THE PROBLEM: Give again, exactly, every line of the entries below from the one that has "Viewport: 1536px width, 1102px" to the last.
[MATERIAL PROVIDED]
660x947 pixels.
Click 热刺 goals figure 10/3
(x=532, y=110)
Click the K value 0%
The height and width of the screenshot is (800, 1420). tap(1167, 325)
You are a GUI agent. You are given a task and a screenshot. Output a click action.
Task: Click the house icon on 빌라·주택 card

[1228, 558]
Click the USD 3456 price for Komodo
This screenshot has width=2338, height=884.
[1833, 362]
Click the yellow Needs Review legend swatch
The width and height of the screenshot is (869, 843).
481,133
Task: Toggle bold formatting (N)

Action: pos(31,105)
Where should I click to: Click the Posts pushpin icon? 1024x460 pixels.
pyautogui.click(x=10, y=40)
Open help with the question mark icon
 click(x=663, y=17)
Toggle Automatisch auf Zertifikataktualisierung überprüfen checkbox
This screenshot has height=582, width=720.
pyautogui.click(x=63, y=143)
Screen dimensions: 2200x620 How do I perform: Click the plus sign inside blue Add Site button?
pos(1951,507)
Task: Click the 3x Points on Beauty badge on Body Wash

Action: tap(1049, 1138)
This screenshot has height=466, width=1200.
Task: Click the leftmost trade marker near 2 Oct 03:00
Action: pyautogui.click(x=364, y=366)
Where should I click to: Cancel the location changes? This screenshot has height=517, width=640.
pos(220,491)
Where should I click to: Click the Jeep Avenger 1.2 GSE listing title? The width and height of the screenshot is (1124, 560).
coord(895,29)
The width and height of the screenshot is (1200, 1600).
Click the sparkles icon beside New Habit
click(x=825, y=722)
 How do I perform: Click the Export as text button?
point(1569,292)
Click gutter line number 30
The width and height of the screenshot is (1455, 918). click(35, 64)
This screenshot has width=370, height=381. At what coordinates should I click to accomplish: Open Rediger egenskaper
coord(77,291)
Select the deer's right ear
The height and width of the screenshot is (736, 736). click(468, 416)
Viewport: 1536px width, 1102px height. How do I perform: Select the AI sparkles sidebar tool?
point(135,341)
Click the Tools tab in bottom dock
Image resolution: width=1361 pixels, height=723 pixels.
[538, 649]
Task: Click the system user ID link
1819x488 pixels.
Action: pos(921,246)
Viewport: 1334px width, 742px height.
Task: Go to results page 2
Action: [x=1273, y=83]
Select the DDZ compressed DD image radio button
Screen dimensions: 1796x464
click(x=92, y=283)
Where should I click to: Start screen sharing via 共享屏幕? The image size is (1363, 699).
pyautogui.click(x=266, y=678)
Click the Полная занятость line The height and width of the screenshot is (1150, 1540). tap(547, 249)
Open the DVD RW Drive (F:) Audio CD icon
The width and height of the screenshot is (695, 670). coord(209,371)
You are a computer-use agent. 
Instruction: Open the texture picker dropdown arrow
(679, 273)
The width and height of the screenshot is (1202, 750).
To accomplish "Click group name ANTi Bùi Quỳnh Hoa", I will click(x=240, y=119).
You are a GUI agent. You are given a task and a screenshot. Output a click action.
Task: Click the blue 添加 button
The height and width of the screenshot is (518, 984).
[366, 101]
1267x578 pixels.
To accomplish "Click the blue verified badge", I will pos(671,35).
[/MATERIAL PROVIDED]
WRITTEN REPLY:
Viewport: 1536px width, 1102px height. How do I perform: Select the AI sparkles sidebar tool?
point(135,341)
Click the Tools tab in bottom dock
Image resolution: width=1361 pixels, height=723 pixels.
[538, 649]
Task: Click the system user ID link
1819x488 pixels.
Action: pos(921,246)
Viewport: 1334px width, 742px height.
Task: Go to results page 2
Action: [x=1273, y=83]
Select the DDZ compressed DD image radio button
Screen dimensions: 1796x464
click(x=92, y=283)
Where should I click to: Start screen sharing via 共享屏幕? The image size is (1363, 699).
pyautogui.click(x=266, y=678)
Click the Полная занятость line The height and width of the screenshot is (1150, 1540). tap(547, 249)
Open the DVD RW Drive (F:) Audio CD icon
The width and height of the screenshot is (695, 670). coord(209,371)
You are a computer-use agent. 
Instruction: Open the texture picker dropdown arrow
(679, 273)
The width and height of the screenshot is (1202, 750).
To accomplish "Click group name ANTi Bùi Quỳnh Hoa", I will click(x=240, y=119).
You are a GUI agent. You are given a task and a screenshot. Output a click action.
Task: Click the blue 添加 button
The height and width of the screenshot is (518, 984).
[366, 101]
1267x578 pixels.
To accomplish "Click the blue verified badge", I will pos(671,35).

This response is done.